The advisor turned and left, swinging an oak door shut behind him. Foster stared at the mess of documents strewn across his desk. The blueprints lay at the top of the pile. He focused on the heavy black circle that hadn’t been crossed out. The one that shouldn’t have been drawn in the first place. The one that threatened exposure.
Two decades of preparation on the edge of destruction, all because of two inches of ink.
Foster’s face twisted, his hands crumpling into fists as they rose up and crashed onto his desk. Slicing pain erupted from his right hand where it had sheared the metal pocket clip off his advisor’s pen.
He forced himself into calmness as he produced a handkerchief from his breast pocket, wrapping it around the shallow gash in the side of his palm. The white cloth bloomed crimson.

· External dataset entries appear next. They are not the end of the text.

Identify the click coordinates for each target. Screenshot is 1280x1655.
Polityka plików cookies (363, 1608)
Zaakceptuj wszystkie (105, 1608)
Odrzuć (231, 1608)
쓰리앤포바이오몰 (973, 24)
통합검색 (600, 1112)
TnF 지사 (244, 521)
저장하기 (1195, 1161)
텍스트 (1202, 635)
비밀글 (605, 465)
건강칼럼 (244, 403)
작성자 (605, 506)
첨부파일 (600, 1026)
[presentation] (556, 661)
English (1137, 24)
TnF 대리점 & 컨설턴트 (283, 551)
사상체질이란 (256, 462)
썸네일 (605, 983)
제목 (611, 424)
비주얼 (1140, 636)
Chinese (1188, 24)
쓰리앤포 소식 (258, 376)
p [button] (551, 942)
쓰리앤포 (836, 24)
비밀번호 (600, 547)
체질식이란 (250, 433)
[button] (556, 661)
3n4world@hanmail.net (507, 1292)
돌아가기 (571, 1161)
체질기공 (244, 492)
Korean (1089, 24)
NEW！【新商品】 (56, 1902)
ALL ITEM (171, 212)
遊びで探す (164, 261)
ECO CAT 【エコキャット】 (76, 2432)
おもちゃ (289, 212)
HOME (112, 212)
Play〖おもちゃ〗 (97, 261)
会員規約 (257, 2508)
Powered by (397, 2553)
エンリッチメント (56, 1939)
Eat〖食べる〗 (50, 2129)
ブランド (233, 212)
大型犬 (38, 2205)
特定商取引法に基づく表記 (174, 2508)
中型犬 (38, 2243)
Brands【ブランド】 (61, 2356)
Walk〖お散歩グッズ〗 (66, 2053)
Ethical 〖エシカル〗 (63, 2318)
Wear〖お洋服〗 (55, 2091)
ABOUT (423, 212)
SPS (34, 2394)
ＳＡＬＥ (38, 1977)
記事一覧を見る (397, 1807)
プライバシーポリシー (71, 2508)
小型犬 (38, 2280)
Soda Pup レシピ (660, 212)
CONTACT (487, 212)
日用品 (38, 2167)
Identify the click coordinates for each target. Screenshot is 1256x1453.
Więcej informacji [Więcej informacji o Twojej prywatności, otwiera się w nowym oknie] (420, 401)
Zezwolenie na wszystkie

Foster looked up at his desk and saw that the silver-framed photo had fallen backwards on its stand. He stood it back up with his bleeding hand, and paused to look at it a moment longer. A slender sable-haired woman wearing a curving wedding gown held a bouquet of roses in the crook of one arm. She stood next to a young man not yet in his thirties. Foster could still remember the wedding, and the vows he had scribbled together the night before the rehearsal. He was thinner back then, and his brown hair had yet to turn that handsome grey at the temples his wife would never get to see. The two grinned at the camera, the hazy outline of the Spanish Peaks spread out over the plains behind them.
He smiled for a moment, and then it was gone. He picked up his phone’s receiver and dialed. The other line picked up on the first ring.
“Fawkes,” a heavy voice answered.
Foster leaned forward, his eyes fixed on the black circle. “Andrei. The schedule’s changing.”